Now, I know what you’re thinking: Isn’t this all a bunch of small sample size nonsense? Are you sure this isn’t just noise? Why are you wasting your life, you exceedingly silly person? Oh ho, dear reader. It turns out there might be something to this! I found that on average, each player’s career NoRespect% (dating back to 2008, the first year for which Statcast has information) deviated from his 2016 rate by just 0.58% (found by using the absolute values of the difference, of course). It seems that the unfortunate ability to have balls called strikes against you is one that follows you throughout the years.
Some more odds and ends I found interesting during this lightly mathematical journey:
- If you add Z-Balls and O-Strikes, rather than subtract the former from the latter, you get the percentage of pitches umpires make poor calls on. The introduction of technology to the evaluation process for umpiring seems to be helping. The overall percentage of bad calls was 6.48% in 2016, down from an average of 7.4% over the span for which Statcast has data.

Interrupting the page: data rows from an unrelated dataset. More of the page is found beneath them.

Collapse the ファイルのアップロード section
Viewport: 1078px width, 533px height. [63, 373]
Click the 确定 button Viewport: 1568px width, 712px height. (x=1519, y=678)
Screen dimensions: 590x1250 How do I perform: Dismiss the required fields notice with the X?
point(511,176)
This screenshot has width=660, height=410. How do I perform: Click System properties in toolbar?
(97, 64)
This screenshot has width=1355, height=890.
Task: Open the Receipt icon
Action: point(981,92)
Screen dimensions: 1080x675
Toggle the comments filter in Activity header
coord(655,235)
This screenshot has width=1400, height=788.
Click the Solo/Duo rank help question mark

- While Swing% was inversely correlated with NoRespect%, it appears that defensive distance from home plate is strongly positively correlated. Outfielders riddle the top of the 2016 leaderboard (eight of the top 10), while the bottom of the career leaderboard is populated heavily with catchers (9 out of the bottom 20). That umpires would be reticent to ring up catchers on borderline calls makes some sense, but I’m not sure why they seem to take out their aggression on the poor outfielders instead. You rarely see umpires position themselves on the grass, so it is possible that men who are drawn to the profession hate and fear lawns and those who spend their time on them.
- Matt Kemp, who is always crying about strike zones, has a career 3.76 NoRespect%, which is well below the league average. He should probably quit all that bellyaching.
. . .
Travis Sarandos is a contributor at Beyond the Box Score, a Taylor Swift enthusiast and a very nice person. You can follow him on Twitter at @travis_mke.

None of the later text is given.